▸ **Problem**
Report every line of the data that includes "computer".

▸ **Data to use**
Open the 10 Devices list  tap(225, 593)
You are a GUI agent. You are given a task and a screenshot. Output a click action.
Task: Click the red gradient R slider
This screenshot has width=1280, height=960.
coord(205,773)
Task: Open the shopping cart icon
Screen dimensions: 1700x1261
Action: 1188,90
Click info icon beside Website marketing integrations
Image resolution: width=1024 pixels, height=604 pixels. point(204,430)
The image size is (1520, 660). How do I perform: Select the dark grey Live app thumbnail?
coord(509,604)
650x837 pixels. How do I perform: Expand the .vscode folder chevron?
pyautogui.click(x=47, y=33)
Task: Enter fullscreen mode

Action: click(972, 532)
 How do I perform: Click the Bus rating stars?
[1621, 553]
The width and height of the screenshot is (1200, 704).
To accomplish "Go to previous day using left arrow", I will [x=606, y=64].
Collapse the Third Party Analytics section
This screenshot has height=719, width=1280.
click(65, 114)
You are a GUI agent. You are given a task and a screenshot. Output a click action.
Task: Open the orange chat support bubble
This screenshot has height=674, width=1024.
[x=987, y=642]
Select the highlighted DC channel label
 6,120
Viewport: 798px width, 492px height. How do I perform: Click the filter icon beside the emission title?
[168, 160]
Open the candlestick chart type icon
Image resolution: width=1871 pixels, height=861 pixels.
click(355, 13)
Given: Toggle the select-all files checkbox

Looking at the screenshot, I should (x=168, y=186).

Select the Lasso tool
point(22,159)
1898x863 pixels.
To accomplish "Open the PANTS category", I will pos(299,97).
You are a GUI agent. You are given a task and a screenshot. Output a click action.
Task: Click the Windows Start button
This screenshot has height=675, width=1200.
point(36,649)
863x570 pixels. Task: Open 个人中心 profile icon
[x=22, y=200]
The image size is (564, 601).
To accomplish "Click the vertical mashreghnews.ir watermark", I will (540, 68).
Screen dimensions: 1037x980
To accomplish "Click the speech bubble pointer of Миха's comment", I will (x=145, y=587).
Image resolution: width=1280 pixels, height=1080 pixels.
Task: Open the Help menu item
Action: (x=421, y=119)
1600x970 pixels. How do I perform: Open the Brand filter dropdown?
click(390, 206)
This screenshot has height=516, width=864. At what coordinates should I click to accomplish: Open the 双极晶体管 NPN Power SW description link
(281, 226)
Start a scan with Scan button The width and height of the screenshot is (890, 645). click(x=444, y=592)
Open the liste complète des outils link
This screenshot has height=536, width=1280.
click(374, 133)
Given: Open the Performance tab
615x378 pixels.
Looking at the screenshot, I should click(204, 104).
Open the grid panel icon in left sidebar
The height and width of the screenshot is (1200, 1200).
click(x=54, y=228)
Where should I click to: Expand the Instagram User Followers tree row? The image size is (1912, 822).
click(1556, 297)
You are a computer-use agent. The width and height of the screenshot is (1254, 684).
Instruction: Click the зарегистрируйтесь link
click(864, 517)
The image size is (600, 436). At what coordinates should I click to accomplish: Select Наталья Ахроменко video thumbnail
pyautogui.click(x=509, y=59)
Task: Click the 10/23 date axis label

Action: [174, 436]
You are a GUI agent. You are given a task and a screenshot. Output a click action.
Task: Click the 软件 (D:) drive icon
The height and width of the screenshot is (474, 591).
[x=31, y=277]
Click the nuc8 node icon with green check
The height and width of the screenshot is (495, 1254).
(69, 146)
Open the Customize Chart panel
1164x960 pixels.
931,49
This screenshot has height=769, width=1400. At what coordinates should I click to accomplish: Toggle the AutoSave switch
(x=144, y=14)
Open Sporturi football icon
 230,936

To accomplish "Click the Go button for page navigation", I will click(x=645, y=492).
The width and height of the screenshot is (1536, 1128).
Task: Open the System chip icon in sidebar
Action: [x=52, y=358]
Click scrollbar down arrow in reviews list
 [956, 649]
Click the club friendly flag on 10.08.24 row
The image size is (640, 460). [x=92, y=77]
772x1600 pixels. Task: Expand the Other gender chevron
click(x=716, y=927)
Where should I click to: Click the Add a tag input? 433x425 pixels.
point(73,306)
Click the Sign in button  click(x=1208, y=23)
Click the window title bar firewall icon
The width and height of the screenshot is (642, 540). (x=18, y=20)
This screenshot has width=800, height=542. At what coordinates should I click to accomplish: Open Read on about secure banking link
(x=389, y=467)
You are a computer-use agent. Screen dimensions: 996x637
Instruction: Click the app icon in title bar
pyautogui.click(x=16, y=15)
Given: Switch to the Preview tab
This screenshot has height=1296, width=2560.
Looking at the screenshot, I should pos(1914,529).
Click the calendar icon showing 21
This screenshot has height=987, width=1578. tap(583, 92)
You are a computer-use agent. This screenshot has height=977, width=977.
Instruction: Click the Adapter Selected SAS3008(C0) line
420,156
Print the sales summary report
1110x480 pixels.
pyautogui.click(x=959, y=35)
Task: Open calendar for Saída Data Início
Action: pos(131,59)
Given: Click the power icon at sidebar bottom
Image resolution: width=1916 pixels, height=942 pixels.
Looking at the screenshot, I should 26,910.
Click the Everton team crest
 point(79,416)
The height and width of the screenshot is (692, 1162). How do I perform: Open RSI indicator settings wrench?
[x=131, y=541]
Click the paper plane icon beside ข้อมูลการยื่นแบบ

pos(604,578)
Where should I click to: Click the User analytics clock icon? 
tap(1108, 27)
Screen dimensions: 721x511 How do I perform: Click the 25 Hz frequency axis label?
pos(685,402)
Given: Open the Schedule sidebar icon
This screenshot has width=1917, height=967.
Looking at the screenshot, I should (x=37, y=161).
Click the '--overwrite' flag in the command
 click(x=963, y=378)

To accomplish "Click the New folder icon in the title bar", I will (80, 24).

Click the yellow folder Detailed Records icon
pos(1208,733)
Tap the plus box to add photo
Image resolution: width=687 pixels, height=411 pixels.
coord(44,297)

▸ **Solution for this exercise**
You are a computer-use agent. The width and height of the screenshot is (1254, 684).
You are a computer-use agent. Screen dimensions: 996x637
You are a computer-use agent. This screenshot has height=977, width=977.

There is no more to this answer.